A common complaint heard in the wake of the stampede was that no single authority was responsible for managing festival security.
The site is ostensibly managed by the National Center for Holy Places of the Department of Religious Services.
But Eli Ben Dahan, a former deputy minister of religious services, said in an interview with Kan radio “there is no one who can be said to be leading the event, everything falls to them. shoulders.” Mount Meron is divided between an assortment of religious trusts, he explained, and has requested that it be placed under a single administrative authority.
“I don’t think that a place in the State of Israel should be extraterritorial, that the state has no control over it, does not manage it, is not responsible for it,” he said. said.
Over the weekend, several retired police commanders told Israeli TV stations that during their years of work, they had come under intense political pressure to accede to the wishes of religious politicians. They said they did not have the power to enforce safety rules, such as restricting attendance.

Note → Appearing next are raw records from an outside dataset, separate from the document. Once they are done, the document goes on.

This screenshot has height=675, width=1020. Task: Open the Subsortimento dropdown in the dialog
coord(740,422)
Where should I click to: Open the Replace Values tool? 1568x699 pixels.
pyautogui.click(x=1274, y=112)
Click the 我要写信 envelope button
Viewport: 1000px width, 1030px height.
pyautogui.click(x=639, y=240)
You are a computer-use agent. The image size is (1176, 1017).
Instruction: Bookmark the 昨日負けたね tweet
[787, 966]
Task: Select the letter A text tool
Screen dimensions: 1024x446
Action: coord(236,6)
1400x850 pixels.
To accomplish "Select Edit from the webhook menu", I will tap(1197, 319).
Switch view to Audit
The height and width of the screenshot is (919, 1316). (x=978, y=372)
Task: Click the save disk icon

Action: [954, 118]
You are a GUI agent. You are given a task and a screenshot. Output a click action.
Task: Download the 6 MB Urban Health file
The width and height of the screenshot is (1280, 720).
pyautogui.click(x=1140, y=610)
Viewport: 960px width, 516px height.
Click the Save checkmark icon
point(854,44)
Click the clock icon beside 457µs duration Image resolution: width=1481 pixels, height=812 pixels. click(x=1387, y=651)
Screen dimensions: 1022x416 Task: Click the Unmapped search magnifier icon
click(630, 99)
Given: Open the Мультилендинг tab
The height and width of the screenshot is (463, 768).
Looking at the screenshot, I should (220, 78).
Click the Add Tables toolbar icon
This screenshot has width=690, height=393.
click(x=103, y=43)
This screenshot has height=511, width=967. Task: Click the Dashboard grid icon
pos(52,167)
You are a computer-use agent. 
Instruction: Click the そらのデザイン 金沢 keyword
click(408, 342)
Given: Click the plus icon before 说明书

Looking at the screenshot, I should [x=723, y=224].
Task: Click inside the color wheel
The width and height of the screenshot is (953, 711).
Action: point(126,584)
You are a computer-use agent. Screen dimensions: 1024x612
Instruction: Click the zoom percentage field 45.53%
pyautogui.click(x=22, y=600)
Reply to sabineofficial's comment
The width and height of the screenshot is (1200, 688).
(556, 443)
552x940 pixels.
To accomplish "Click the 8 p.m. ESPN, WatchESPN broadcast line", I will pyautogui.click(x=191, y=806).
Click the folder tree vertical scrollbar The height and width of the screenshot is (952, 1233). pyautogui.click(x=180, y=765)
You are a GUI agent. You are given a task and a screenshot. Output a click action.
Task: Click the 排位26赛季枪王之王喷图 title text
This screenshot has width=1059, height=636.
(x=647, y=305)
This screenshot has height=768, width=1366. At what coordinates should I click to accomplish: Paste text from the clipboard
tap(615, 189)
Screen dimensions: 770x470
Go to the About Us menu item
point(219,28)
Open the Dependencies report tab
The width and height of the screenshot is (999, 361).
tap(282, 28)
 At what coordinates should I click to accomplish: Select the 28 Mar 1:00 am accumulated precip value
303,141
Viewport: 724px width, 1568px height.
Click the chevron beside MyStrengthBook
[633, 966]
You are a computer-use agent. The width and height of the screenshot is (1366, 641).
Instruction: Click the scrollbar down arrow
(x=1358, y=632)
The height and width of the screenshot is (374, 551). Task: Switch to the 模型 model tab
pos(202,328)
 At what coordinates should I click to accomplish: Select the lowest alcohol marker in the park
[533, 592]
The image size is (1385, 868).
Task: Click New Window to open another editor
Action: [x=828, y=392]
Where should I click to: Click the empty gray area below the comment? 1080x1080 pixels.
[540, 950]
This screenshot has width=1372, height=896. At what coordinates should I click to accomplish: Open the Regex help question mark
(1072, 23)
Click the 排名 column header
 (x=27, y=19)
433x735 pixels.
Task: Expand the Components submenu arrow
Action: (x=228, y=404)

Yosef Schwinger, head of the National Center for Holy Places, said in an interview hours before the stampede that Home Secretary Aryeh Deri of the ultra-Orthodox Shas party “fought like a lion” in a meeting Cabinet to allow the festival to take place. unhindered. Schwinger said Deri deserves credit for âsavingâ the Lag BaOmer celebration from a more limited format.
Experts have long warned that the site was not sufficiently equipped to accommodate large numbers of visitors during the holidays and that the current state of infrastructure posed a security risk.
The warnings came true early Friday when thousands of people leaving an area of ââthe site crossed a narrow passage descending the mountain. A slope and slippery stairs caused people to slip and fall, resulting in a human avalanche that killed 45 people and injured at least 150.
As of Sunday morning, health officials had identified all those killed. All but one of the dead were buried in hasty funerals, with a break on the Jewish Sabbath between sunset Friday and sunset Saturday. A person who attended Thursday night’s event was still missing.
Israel marked a national day of mourning on Sunday. Flags flew from half the staff in Israel and its diplomatic missions abroad, and sporting and cultural events were canceled.
The tragedy comes at a sensitive time for Netanyahu, who struggled to muster a governing coalition in the weeks following the March 23 parliamentary elections.
His deadline for forming a new government is Tuesday, but he could ask for a two-week extension from the Israeli president.
Israel has held four elections in two years, the most protracted political crisis in the country’s history. Netanyahu’s most loyal coalition partners are the two ultra-Orthodox parties, which have exerted disproportionate influence on Israeli politics as kingmakers in governing coalitions.
If he fails to form a government, a loose coalition of opponents and former allies may have the opportunity to form their own government.
Netanyahu is on trial for fraud, breach of trust and accepting bribes in three cases. He denied any wrongdoing and refused to step down on charges.